The police officers who were killed in our town were familiar faces. Detective Elizabeth Butler might have been the one to give my daughter’s brownie troop a tour of the police station. Over the years, I’ve noticed her driving by in her police car and talking to homeless people downtown. Sergeant Butch Baker signed a fixit ticket for me a couple years ago. When I approached him, he was patiently talking to a man who seemed half out of his mind - and a big fan of Baker’s. I have driven by police incidents and glimpsed at one or the other officer many times over the years. The aura of these two people always seemed calming, not elevating.

Goulet was one of those new arrivals who like so many others in our town, thought a new location was the answer to his problems. Perhaps he hated police. He must not have been able to see these two people for who they were – kind, hardworking, humble contributors to the community he was drawn to.

In the style of our strangely interconnected town, a popular astrologist with a local column used to live where the police officers were killed, and her daughter now lives next to Butler’s home. Her assessment was this.

To understand it more deeply & as I wrote a friend this morning, violence in our cities will accelerate. It doesn’t have anything to do with guns. It has to do with the changing of the ages = a time when laws no longer hold sway. It is a time of all levels of social breakdown. Societal restraints will no longer be respected. It is a time when each of us must choose where, how and with whom we will live in order to have protection and safety. It will not be in the cities, large or small. Gangs will take over the cities. It has already begun.

I’m not one to spout doom and gloom, but I have to wonder after what I saw around my old apartment, a short walk from where the murders occurred.

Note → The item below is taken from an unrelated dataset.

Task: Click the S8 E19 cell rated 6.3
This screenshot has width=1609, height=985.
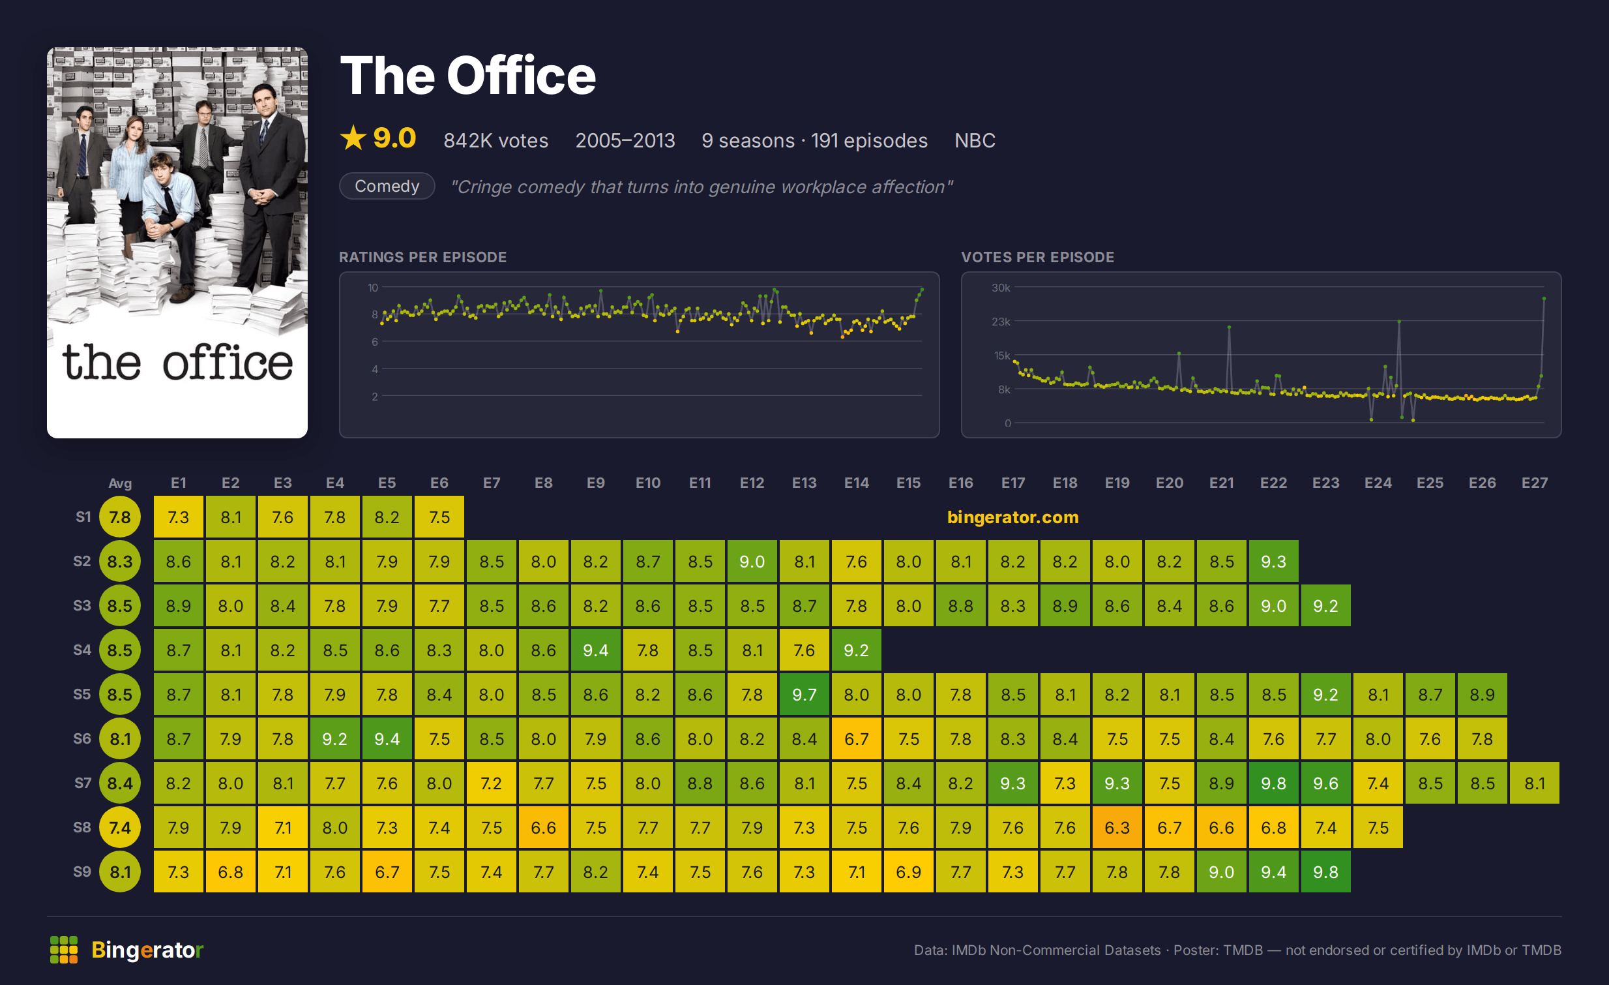Action: pos(1117,828)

The growing number of people who seem to be good candidates for social services of some kind, the slashed city budgets, the overcrowded jails, the lack of decent jobs, the high cost of living, and the reputation of our town drawing mentally unstable people flame the instability and chaos. And gangs are certainly in the mix - selling, stealing, threatening, and protecting.

Recently, I was running errands with the kids. We stopped by Whole Foods, across the street from where Goulet lived. As we walked in, a man behind us got close and I turned around, expecting to recognize the person, but instead it was a stranger with a smile and look in his eyes that made me uncomfortable enough to grasp the girls' hands in mine as we walked away. He resembled the pictures I’ve seen of Goulet in the paper. It might seem like a long shot that it was the same person but maybe not in this town.

Our community is wounded. It’s not that murders don’t happen here; they do. But to take away two public servants so brutally and unfairly is the end of an innocent era.

This is not something that gun control laws can fix. A person who is capable of this kind of violence is not concerned with permits. S/he will obtain a gun illegally or use a different weapon. The problem of people who are not connected to their communities in productive ways, who need health services, who need jobs, who need education, cannot be ignored without great cost.